Due to my work in beverage industry, I travel to the city of Mashhad, Khorasan Province, quite often, once a week at times. Mashhad is the center of Iran’s beverage industry and the city’s airport is also a point of origin and destination between several cities in Iran. As part of my stay in Mashhad, I’ve had unique encounters with the city’s taxi drivers, and jotting down what I found interesting. Each driver, based on his own unique experience, has developed his own point of view, and opinion about people from other areas of Iran. And within themselves, the drivers have a terminology of their own.
For example, a passenger who is not a big spender or tipper is called a Hoteli. ( just a nickname taken from the word hotel in Persian, literally meaning someone staying at a hotel) I too, fit in that category, since every time my stay is paid for by the company I work for, and I can’t afford to pay more than the due fair. While chatting with the taxi drivers I would only tell them I was coming from Tehran, not revealing my Azerbaijani roots, and origin, simply to let them speak more freely, and candidly.
I must say, when it comes to being courteous, fair and honest, the drivers have always surpassed my expectations, making my experience a pleasant one. As for my notes, unfortunately, I lost them all, but this time when I went to Mashhad, I had an exceptional opportunity like none other. This time, as I always had, I got to talking with the driver, but I noticed something different about him. He started reciting some Persian poetry, and later in our conversation, some poetry of Molana’s.
He even quoted some works of other Persian literary figures. I was so surprised with his knowledge of Persian literature, that for a moment, I thought I was not in a taxi cab, and had gotten into another car! and totally forgot about my lost notes. By now, he had my complete attention, and I was curious to get to know more about him. He was like an artist who has finally gotten an opportunity to shine, and went on telling me more about himself: that he was from Sabzevar, Khorasan, and that he had poetically translated the Quran in five years, and had another work in Ruba’i.

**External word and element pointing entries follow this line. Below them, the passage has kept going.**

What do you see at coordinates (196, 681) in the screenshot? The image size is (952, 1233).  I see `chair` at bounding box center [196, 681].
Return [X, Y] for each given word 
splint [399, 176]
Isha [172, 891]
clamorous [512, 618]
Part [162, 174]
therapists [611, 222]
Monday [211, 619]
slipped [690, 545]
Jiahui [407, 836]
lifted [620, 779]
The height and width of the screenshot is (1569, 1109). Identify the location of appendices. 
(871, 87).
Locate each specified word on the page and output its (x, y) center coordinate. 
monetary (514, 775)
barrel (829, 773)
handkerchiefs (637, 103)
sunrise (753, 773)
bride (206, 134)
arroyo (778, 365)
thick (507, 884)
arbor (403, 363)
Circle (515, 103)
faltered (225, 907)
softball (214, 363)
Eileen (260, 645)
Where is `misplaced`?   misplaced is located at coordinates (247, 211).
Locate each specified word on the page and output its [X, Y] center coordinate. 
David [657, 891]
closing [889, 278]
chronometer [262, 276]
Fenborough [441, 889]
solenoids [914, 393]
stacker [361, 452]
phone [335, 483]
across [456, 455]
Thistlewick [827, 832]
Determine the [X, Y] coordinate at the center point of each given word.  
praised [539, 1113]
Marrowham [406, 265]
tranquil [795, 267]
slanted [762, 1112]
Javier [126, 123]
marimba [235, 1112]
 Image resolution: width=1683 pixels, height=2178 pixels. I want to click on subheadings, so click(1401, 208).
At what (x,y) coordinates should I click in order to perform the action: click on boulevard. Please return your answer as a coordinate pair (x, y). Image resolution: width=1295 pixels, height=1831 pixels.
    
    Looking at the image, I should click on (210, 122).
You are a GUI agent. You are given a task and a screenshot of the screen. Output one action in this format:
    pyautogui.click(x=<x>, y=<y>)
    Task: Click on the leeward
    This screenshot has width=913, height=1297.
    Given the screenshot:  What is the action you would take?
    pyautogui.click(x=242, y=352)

Then, he recited some of his own poetry to me, which was in the same literary style of Ferdosi’s Shahnameh. Yes, to my amazement, the taxi driver, was none other than Hassan Rahati Sabzevary, one of Khorasan’s great poets and literary scholars. Being born, and going through elementary school in Sheshtmad, Khorasan, Master Sabzevary, completed his education in Mashhad. He attended college in Tehran, majoring in Philosophy at the University of Tehran, Faculty of Theology and Islamic Studies. Mr. Sabzevary pursued a career in teaching Arabic, and Islamic Studies, at Mashhad and Sabzevar’s high schools, for twenty nine years. And even in his years of retirement, he is as optimistic and energetic as ever.
As I got to my destination, and was saying goodbye, I still had one more question. Hearing his story, made me think that a line of job, as demanding as taxi driving, was not suitable for a man his age. I was wondering why someone with his background in Persian and Arabic literature, would choose to work as a taxi driver. He then calmly responded that this was not a full time job, but merely a way to generate more income. So if one day you go to Mashhad, don’t be surprised, if your taxi driver is a pleasant, literary scholar, who greets you with one or two couplets of Persian poetry. After all, this is Khorasan, the birthplace of Persian literature and poetry.